- **What this task involves**
Copy the data below verbatim, beginning at the line that contains "You are a GUI" and continuing through the last line of the data, with both ends included. Omit the pictures from your copy.

- **Data supplied**
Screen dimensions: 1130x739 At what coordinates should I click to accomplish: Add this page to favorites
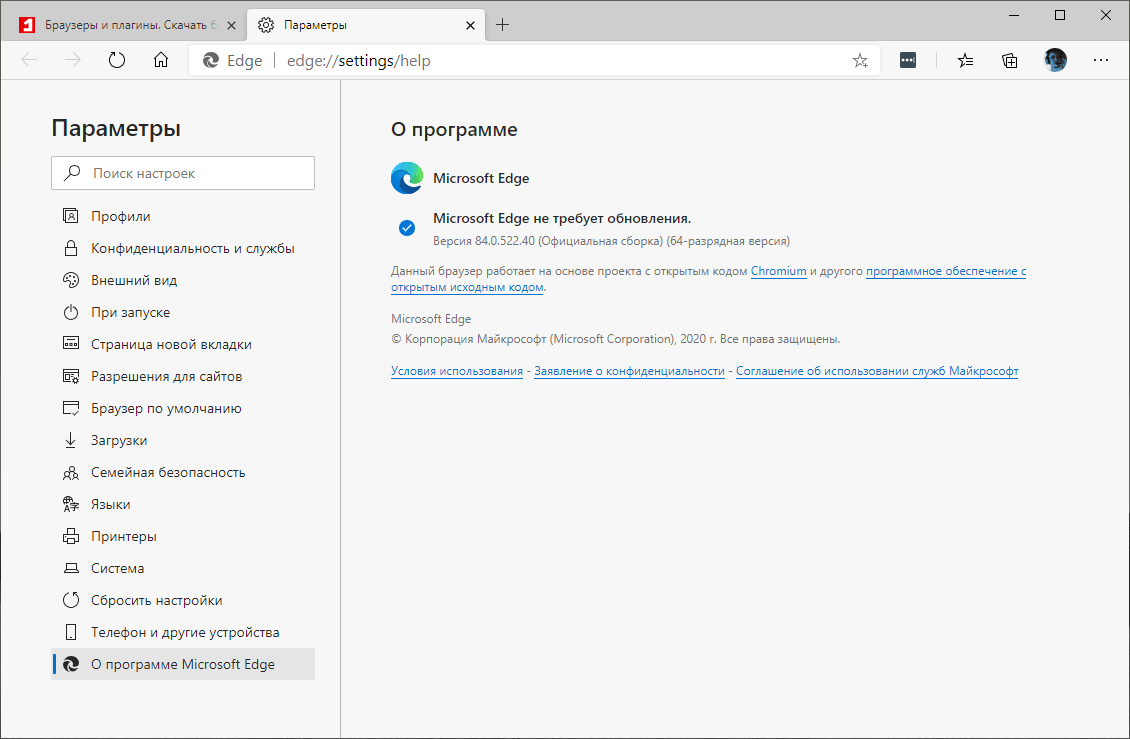coord(859,60)
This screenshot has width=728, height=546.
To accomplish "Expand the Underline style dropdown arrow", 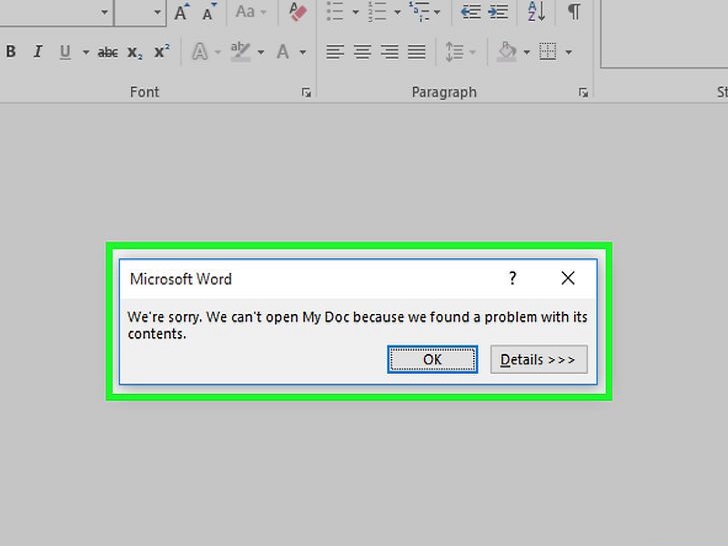I will click(85, 52).
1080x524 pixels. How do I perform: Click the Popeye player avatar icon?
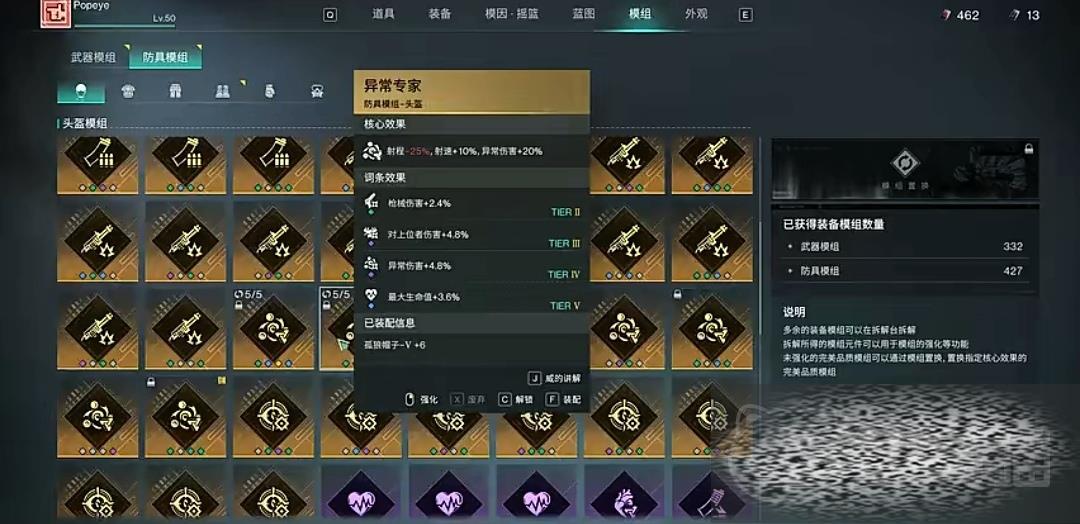pyautogui.click(x=56, y=13)
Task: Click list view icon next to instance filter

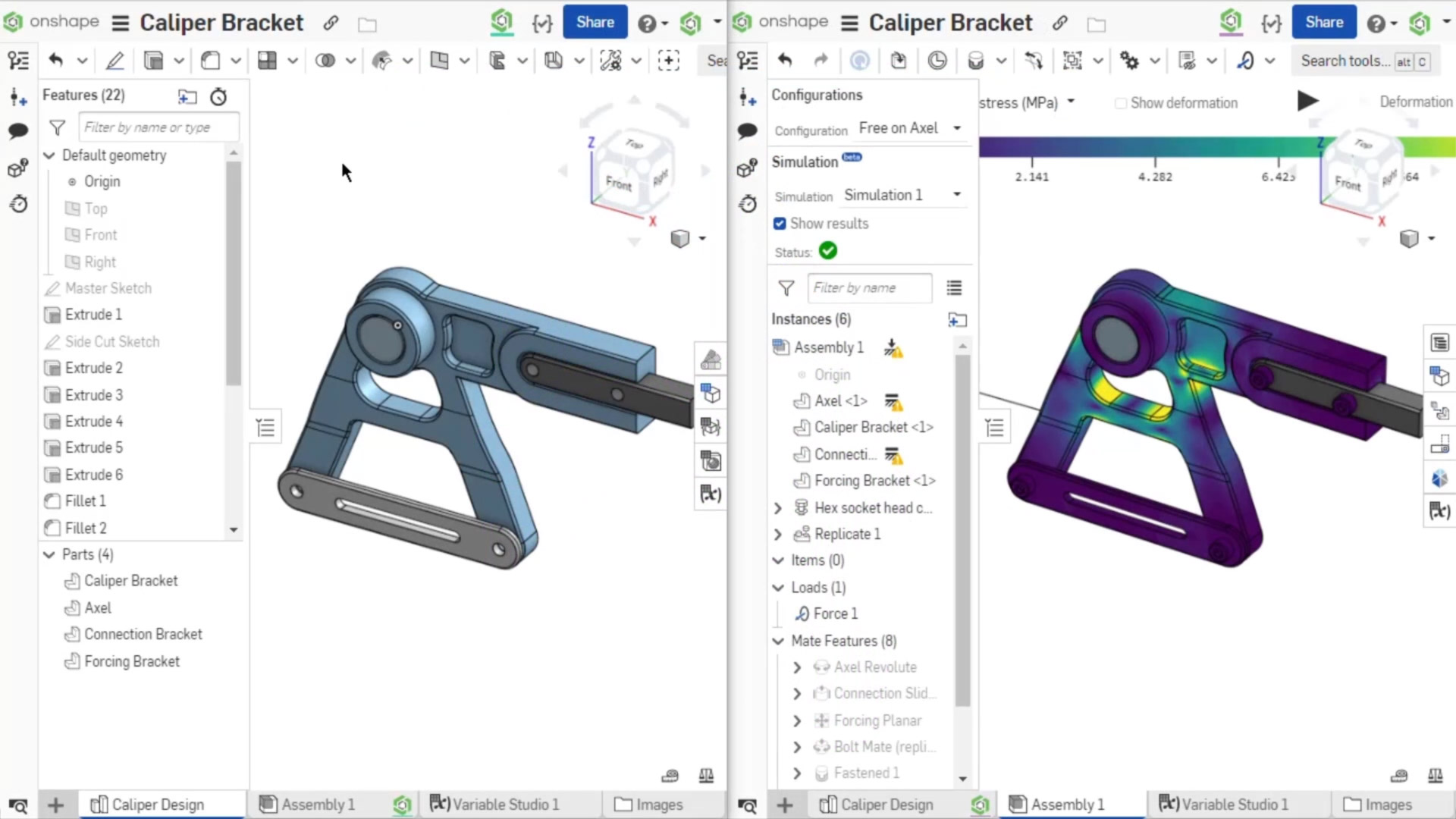Action: (x=954, y=288)
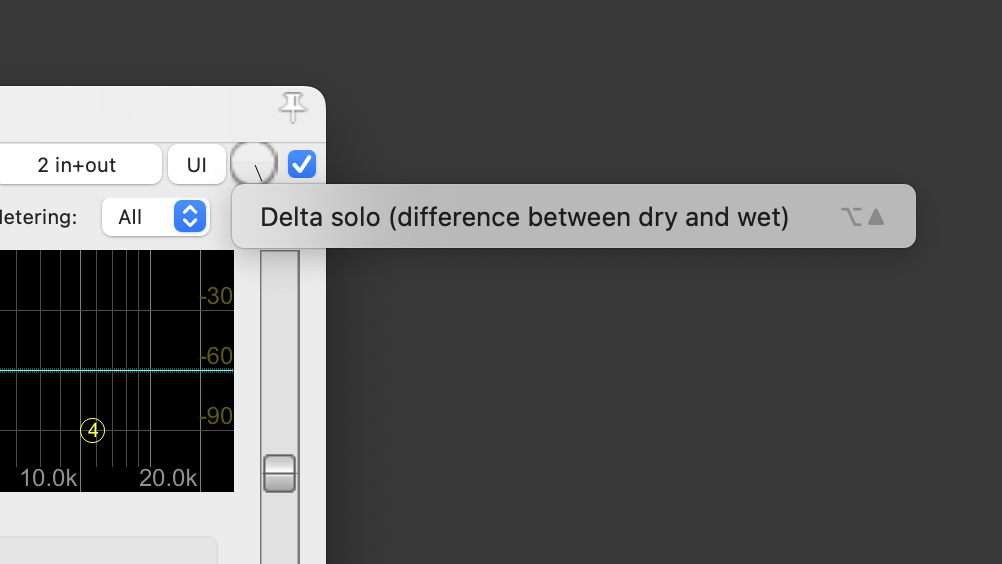Image resolution: width=1002 pixels, height=564 pixels.
Task: Click the fader track below the handle
Action: pyautogui.click(x=279, y=528)
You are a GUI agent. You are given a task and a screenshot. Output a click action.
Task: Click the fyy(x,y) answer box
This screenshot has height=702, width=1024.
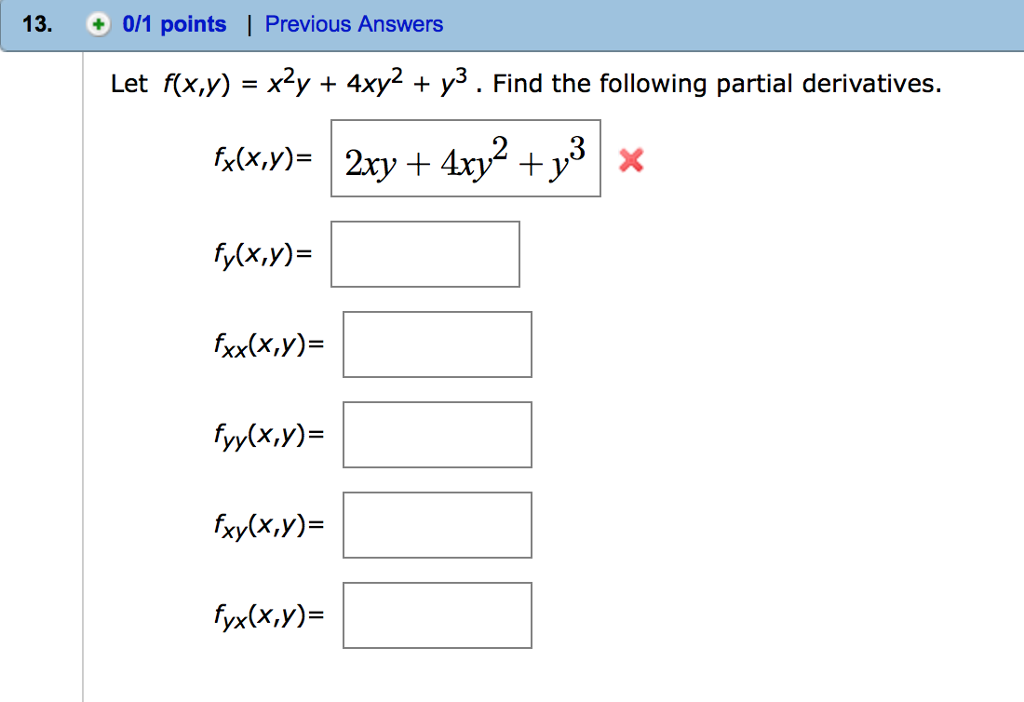pyautogui.click(x=437, y=434)
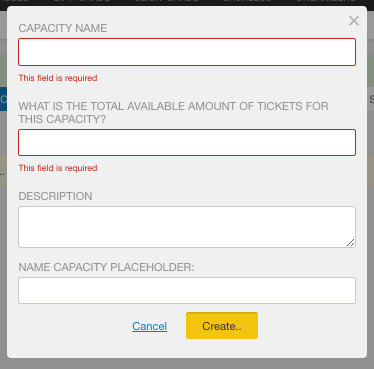The width and height of the screenshot is (374, 369).
Task: Grab the Description textarea resize grip
Action: coord(351,243)
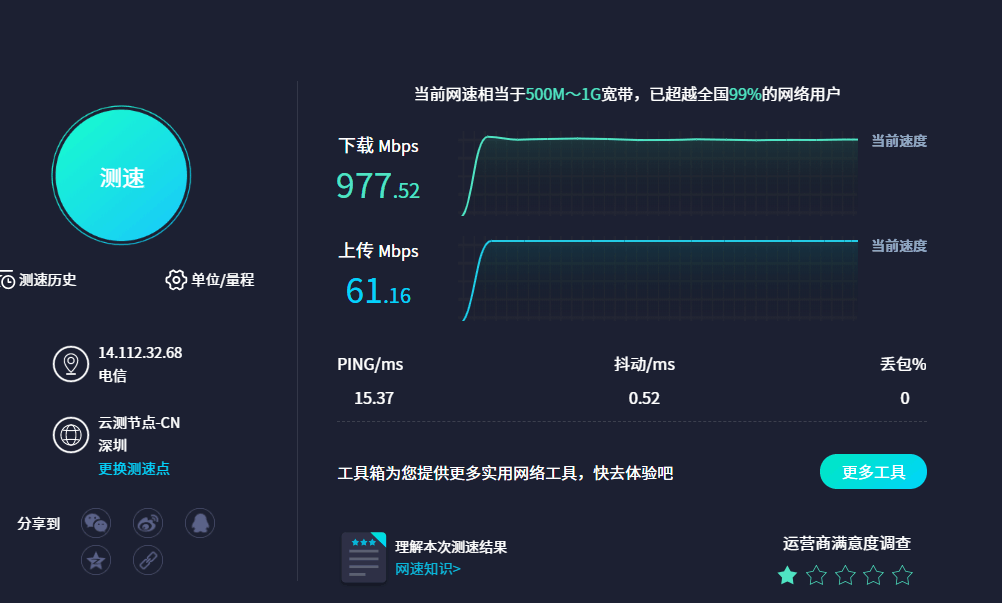The width and height of the screenshot is (1002, 603).
Task: Open 测速历史 speed test history
Action: point(40,280)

- **Full solution**
You are a GUI agent. You are given a task and a screenshot. Output a click action.
Task: Click the fyy(x,y) answer box
This screenshot has height=702, width=1024.
pyautogui.click(x=437, y=434)
The width and height of the screenshot is (374, 369).
Task: Grab the Description textarea resize grip
Action: coord(351,243)
The width and height of the screenshot is (1002, 603).
Task: Open 测速历史 speed test history
Action: point(40,280)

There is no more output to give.